**PROBLEM DETAILS**
In the entries below, filter for the word "agent" and copy every matching line.
◆ ◆ ◆
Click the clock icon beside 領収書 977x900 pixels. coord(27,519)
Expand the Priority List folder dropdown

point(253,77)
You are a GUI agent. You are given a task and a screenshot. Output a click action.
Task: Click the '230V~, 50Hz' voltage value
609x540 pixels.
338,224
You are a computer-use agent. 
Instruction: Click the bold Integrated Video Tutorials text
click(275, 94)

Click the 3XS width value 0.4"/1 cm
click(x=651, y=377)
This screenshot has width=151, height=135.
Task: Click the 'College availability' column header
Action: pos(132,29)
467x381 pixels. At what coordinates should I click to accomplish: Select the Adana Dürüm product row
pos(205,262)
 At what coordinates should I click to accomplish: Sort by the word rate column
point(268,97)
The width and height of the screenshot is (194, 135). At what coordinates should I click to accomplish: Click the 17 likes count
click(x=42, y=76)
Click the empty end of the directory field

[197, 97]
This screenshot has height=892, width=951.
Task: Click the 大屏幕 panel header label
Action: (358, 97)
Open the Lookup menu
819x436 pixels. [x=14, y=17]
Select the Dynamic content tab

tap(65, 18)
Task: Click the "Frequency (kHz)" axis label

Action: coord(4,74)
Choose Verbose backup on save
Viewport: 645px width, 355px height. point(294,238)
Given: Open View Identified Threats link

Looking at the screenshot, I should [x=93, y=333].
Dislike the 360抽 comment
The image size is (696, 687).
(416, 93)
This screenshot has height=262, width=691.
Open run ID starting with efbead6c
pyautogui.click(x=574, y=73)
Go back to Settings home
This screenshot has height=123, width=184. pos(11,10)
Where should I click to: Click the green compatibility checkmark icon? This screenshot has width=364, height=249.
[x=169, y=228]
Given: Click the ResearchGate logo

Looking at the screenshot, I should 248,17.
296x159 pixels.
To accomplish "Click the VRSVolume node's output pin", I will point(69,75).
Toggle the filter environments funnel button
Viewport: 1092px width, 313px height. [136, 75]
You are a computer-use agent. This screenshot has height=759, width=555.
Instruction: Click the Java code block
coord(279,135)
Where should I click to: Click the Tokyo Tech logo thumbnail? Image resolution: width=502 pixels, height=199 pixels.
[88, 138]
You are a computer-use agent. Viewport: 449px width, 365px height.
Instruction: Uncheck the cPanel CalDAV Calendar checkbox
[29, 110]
◆ ◆ ◆
**ANSWER SPACE**
You are a GUI agent. You are given a task and a screenshot. Output a click action.
You are a computer-use agent. 
You are a computer-use agent. This screenshot has height=759, width=555.
You are a computer-use agent. Viewport: 449px width, 365px height.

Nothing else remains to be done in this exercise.